Task data below:

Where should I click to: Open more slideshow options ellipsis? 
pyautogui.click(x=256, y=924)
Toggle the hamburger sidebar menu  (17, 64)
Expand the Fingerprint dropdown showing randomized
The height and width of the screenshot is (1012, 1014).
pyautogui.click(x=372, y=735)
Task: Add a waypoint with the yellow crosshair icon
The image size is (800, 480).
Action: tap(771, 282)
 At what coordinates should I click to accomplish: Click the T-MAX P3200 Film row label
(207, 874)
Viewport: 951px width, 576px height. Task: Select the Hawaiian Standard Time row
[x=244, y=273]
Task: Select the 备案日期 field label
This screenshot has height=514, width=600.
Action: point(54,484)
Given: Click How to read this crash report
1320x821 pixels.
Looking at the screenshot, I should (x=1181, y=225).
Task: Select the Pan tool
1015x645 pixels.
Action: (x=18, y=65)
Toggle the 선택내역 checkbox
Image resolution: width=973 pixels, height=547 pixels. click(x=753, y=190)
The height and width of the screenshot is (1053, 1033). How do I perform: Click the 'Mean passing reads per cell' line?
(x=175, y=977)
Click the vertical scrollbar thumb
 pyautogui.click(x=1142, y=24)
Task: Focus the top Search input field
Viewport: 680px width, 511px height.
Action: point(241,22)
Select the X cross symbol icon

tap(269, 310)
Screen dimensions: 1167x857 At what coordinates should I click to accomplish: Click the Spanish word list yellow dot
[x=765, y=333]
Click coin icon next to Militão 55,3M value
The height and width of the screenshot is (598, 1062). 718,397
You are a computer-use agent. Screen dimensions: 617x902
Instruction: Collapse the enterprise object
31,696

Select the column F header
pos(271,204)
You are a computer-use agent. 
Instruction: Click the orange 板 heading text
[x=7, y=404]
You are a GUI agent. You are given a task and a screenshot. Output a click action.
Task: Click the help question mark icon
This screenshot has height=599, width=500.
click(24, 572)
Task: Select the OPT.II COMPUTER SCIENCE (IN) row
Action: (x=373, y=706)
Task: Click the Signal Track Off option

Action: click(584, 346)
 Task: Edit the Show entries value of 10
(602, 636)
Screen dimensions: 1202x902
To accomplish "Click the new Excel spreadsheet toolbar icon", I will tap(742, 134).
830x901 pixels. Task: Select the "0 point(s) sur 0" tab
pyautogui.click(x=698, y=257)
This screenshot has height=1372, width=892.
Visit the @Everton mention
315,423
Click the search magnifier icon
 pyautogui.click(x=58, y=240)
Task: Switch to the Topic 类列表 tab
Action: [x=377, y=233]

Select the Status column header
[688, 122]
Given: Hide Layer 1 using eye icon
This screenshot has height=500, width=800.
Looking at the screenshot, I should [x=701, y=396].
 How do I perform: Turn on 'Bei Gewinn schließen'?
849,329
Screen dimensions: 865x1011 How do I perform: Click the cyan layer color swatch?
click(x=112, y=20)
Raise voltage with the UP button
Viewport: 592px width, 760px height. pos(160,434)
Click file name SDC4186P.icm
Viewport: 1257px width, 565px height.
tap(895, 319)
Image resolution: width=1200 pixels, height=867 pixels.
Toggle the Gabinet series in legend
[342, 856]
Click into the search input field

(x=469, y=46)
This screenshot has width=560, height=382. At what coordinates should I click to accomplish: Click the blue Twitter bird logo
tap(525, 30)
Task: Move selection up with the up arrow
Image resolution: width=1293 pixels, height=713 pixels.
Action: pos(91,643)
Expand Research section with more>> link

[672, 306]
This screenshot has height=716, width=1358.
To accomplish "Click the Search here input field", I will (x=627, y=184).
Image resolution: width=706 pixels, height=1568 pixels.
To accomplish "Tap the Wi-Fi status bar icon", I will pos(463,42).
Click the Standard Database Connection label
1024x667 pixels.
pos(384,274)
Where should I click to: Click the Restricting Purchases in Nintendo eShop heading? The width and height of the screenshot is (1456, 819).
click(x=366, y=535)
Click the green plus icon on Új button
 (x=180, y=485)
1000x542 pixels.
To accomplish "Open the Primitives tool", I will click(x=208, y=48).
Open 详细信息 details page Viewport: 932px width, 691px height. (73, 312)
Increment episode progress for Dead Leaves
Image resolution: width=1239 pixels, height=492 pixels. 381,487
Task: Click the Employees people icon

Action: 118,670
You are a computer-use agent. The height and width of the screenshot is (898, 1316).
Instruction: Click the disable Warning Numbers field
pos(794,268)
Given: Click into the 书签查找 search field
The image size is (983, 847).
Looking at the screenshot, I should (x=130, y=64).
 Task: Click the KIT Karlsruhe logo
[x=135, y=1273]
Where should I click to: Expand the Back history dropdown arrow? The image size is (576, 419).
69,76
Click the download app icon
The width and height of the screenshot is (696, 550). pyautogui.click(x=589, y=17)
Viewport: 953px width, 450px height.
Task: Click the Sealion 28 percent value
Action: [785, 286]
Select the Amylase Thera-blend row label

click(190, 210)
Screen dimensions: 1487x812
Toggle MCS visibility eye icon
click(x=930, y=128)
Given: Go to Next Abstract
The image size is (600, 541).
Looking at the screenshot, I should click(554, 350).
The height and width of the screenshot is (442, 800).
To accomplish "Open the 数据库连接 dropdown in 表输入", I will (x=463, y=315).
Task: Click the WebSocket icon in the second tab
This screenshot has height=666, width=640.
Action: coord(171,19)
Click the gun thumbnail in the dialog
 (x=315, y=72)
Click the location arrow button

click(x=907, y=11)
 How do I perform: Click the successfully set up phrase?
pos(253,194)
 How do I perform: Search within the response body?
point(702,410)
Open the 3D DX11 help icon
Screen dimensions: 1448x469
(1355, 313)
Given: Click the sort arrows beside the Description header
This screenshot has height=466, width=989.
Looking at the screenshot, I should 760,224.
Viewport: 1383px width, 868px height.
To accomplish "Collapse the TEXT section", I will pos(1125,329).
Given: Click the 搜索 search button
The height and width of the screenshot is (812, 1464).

End of Task data.

Show every line from the entries that includes the word "will".

To accomplish "Click the new Excel spreadsheet toolbar icon", I will tap(742, 134).
To accomplish "Click the Search here input field", I will (x=627, y=184).
To accomplish "Tap the Wi-Fi status bar icon", I will pos(463,42).
To accomplish "Open the Primitives tool", I will click(x=208, y=48).
To accomplish "Open the 数据库连接 dropdown in 表输入", I will (x=463, y=315).
To accomplish "Collapse the TEXT section", I will pos(1125,329).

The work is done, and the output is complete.